Surprise Rate Spike In Overnight Repo Stuns Traders

Back on January 2, we showed what was arguably the strangest move that took place on the last trading day of 2018, when the overnight general collateral repo rate shot up from 2.5% to as high as 6.125% on Monday, Dec. 31,  the biggest one day move on record, bringing overnight GC repo to the highest level since January 2001.

To be sure, while violent year-end moves are well-known in the overnight funding markets, the magnitude of the Dec. 31 surge was simply unprecedented, and commenting on the GC Repo surge, Scott Skyrm, EVP at Curvature Securities said that “the cash never came in,” noting that while “funding pressure should be about 50 basis points” and yet what we got was “350 basis points.”

Numerous theories emerged to try and explain this unprecedented move, with most agreeing that this was a case of aggressive quarter and year-end liquidity (mis) management by banks, with Bloomberg pointing out that as banks “tidy their balance sheets at year-end when regulatory surcharges are calculated… As part of their bid to lessen these regulatory imposts, banks tend to pare their exposure to repo, which in turn makes it more expensive for borrowers.” Others also blamed such artifacts of the increasingly broken market as shrinking reserves, regulatory requirements and year-end window dressing.

“It was an atypical but typical year-end, because bank balance sheets were even more scarce than people thought,” TD Securities analyst Gennadiy Goldberg said, adding that it “isn’t a funding issue, it’s balance-sheet scarcity that was worse than expected.”

We bring this up because this morning we saw precisely the same overnight funding spike in the repo market strike again, only this time with a twist.

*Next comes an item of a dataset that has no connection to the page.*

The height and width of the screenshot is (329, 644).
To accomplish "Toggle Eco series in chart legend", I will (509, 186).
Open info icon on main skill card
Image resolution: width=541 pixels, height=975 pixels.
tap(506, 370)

As repo market expert, Scott Skyrm, once again first noted, about half way through the morning, there was a major back-up in rates. “At first it appeared as though it was a dislocation between collateral sellers and buyers, but quickly it was apparent some cash did not yet return to the market after quarter-end”, Skyrm noted.

No doubt it was a combination of quarter-end carryover, traders on vacation, and the $41 billion in net new issuance settling today. But the magnitude of the move is very surprising.

The chart below shows just how surprising the intraday GC repo surge truly was:

But what was even more surprising than the repo spike which was a carbon copy of the market shock observed on Dec 31, if slightly lower in magnitude, is that unlike back then, the June “quarter-end” cash dislocation did not occur on quarter-end this time around; instead it occurred the day after, sparking even more questions about what caused this delayed aftershock, and confirming that whatever liquidity plumbing and funding issues existed at the turn of the year, they have not gone away.

The good news, according to Skyrm, is that while the market is expecting some continued carry-over pressure with GC priced at 2.55%-2.52% for tomorrow, he expects rates will be back to normal on Wednesday; probably opening at 2.47%-2.45%. In other words, the funding market may be broken, but at least it is so for just one or two days (for now) per year.

And in totally separate news, today’s auction of 3-Month Treasury bills priced at 2.145%, notably higher than the 2.085% previous week. According to Bloomberg, “the backup in yield at Monday’s three-month Treasury bill auction suggests some investors are starting to consider the impending debt-ceiling deadline, since that’s when the Treasury could potentially exhaust its current borrowing authority.”

And so, for those who keep tabs on objects in the market’s wall of worry, they can now add the Technical Default of the US Treasury to the list of catalyst that will keep pushing the S&P well above 3,000 for the next few months.